Originally published January 14, 1998.
It never made any of the top-10 lists for 1997, but Ol’ Bernardo’s emergence on Capitol Hill as an effective and outspoken coalition builder was the biggest unheralded political story of ’97. On Sunday, Bernie Sanders sat at the right hand of Jesse Jackson on CNN’s “Both Sides.” Monday evening he was the special guest on “Crossfire.” Finally! The topic — the controversial Asian bailout. Ol’ Bernardo is in the eye of the storm on this one.
“What we’re seeing now,” said Sanders, “is the growth of an international financial house of cards which is extremely fragile. I have real doubts whether a handful of people operating mostly in secrecy are going to be able to run the world’s economy when we can’t even solve the problems of a small state.”

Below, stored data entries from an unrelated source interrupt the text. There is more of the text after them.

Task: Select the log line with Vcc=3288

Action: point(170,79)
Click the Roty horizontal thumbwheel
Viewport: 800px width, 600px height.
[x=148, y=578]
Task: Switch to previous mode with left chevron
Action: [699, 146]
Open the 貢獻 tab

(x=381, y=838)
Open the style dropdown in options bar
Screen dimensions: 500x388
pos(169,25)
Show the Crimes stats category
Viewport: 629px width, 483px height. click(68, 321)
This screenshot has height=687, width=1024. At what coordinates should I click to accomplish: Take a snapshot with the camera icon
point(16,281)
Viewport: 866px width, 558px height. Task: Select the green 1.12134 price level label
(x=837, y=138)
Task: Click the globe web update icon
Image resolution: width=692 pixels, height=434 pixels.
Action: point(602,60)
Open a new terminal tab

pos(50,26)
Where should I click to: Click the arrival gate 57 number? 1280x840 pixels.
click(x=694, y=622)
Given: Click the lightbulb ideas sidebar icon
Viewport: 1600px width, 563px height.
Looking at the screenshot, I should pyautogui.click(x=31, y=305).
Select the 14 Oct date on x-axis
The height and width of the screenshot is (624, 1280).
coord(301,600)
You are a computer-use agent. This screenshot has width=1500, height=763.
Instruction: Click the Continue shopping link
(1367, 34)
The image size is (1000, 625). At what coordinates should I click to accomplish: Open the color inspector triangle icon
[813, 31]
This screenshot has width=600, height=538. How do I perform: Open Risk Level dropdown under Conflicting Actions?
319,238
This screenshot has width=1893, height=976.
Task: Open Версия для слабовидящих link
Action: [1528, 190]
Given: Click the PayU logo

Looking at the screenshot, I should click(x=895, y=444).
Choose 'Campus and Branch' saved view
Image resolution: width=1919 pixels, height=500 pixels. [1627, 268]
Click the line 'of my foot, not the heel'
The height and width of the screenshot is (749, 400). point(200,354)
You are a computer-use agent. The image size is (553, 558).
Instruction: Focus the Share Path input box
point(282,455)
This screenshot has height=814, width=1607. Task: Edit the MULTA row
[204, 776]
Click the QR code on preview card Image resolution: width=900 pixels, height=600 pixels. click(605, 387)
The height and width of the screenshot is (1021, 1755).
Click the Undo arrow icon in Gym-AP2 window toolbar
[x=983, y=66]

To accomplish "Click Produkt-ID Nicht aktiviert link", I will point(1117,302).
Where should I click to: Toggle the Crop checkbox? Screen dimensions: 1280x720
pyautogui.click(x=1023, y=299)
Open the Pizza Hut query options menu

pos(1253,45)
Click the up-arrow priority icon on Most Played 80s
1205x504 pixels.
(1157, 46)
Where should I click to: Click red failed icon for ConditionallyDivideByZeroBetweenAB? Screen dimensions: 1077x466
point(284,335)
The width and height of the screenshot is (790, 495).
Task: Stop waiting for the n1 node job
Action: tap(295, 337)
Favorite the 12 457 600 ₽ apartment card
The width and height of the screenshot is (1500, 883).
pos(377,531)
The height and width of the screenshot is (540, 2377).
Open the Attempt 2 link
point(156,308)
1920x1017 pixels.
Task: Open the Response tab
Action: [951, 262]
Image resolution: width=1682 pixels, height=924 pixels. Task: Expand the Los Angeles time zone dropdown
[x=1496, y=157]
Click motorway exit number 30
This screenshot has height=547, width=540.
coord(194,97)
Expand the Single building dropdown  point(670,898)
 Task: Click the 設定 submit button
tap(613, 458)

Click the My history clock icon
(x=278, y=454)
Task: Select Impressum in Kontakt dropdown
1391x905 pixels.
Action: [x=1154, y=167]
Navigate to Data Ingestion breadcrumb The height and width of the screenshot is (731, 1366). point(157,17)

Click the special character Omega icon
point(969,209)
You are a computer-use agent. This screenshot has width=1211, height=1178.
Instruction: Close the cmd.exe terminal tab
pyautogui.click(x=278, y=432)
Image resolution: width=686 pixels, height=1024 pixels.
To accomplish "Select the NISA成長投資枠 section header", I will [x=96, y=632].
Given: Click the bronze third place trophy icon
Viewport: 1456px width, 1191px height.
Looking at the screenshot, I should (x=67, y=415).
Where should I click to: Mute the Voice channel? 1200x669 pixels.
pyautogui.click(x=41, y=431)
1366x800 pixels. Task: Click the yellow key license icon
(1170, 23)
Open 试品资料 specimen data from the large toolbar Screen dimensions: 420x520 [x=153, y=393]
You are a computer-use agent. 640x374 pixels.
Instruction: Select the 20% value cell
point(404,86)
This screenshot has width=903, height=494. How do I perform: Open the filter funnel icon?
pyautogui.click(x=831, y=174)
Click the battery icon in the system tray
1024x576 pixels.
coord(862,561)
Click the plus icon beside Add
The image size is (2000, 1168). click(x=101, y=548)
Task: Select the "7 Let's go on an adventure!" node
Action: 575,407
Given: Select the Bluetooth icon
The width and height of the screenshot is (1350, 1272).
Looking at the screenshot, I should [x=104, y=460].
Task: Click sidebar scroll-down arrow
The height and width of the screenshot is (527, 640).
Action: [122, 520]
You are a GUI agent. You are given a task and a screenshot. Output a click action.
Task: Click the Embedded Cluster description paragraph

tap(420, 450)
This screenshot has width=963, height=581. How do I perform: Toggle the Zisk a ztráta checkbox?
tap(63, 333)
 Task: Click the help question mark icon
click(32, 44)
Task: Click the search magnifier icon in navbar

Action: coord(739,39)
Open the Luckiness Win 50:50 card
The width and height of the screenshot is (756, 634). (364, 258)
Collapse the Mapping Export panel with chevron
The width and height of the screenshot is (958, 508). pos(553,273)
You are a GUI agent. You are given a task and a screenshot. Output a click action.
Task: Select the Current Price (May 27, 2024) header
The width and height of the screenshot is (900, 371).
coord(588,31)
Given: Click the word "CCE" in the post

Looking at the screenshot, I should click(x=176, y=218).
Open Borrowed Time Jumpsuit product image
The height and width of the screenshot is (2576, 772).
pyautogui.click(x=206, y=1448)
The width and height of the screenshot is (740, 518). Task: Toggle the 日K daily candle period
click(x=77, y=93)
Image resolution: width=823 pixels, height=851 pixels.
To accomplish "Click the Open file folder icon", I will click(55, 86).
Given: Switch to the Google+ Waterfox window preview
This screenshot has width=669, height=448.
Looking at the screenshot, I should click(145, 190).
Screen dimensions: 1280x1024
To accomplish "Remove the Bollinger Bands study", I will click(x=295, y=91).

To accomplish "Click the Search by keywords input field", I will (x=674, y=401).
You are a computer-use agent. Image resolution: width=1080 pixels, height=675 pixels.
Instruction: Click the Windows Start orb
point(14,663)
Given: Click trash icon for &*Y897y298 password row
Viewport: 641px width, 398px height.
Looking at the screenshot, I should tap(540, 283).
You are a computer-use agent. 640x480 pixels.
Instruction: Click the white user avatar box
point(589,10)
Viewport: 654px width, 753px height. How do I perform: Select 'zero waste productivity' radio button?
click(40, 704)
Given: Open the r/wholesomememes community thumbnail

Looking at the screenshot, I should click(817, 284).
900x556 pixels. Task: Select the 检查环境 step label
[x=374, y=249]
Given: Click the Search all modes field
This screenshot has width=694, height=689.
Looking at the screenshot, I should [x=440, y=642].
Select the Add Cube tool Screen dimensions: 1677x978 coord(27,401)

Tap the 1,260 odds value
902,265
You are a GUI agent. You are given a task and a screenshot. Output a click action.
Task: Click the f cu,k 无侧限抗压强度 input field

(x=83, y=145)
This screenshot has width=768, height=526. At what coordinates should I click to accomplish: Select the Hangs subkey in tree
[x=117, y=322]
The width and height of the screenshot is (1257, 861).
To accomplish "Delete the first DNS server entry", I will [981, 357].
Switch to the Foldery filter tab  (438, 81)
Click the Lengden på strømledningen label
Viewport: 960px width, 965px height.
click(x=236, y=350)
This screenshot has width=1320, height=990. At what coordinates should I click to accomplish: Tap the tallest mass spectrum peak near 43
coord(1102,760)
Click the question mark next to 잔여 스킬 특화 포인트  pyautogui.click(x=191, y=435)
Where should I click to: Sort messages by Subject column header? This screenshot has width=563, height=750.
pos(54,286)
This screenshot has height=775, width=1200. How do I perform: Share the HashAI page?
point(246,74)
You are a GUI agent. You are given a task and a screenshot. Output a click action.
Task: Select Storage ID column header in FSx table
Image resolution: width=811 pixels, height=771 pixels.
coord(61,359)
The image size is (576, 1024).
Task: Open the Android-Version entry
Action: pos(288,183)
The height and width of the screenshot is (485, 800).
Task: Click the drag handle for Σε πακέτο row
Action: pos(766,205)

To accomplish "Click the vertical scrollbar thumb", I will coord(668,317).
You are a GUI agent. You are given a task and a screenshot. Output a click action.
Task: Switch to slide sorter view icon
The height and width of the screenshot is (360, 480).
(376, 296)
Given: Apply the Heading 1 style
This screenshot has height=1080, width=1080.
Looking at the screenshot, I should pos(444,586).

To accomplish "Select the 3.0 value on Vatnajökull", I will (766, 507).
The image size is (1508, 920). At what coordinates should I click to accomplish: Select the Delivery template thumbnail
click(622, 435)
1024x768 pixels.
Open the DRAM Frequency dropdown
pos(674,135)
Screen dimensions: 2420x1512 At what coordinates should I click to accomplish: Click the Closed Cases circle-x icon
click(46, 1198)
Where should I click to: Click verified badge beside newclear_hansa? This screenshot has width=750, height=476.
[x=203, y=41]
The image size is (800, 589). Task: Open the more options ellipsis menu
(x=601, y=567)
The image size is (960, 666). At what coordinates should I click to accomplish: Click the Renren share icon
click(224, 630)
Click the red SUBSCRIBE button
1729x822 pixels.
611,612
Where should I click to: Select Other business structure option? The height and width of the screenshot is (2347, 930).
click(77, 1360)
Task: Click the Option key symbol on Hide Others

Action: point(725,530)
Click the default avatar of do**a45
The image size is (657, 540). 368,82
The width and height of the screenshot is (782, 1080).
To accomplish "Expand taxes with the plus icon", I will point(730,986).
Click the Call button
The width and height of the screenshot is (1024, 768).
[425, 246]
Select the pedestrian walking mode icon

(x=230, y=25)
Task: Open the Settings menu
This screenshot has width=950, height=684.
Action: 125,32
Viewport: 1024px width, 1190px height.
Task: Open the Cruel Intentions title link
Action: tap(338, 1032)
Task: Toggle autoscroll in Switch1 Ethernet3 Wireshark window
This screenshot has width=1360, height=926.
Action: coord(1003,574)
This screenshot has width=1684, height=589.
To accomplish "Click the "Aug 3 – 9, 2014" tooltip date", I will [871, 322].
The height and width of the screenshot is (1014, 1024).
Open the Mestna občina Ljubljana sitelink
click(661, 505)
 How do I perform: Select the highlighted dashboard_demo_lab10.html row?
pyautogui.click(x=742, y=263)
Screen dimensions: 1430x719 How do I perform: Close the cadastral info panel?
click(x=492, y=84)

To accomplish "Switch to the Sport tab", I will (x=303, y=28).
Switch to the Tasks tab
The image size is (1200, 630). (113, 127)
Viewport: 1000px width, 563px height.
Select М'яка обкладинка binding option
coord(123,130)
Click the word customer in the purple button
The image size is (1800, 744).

Bernie’s been getting a lot of national and international press lately. He did an interview with the BBC on Tuesday, and he’s due to appear on “Frontline” next week on PBS. And how could we ignore his appearance Sunday on WCAX’s “You Can Quote Me.” Not only did Marselis Parsons fail to lay glove on Sanders, the veteran news director hardly threw a punch. Parsons’ best shot came at the very end when he charged that David Hale, noted economist and Vermont native, had called Bernie “dangerous.”
“I’m glad Mr. Hale thinks I’m dangerous,” replied Sanders. “Mr. Hale gets paid a lot of money to protect large corporations and some of the wealthiest people in the world. So if Mr. Hale thinks I’m dangerous, I must be doing something right.”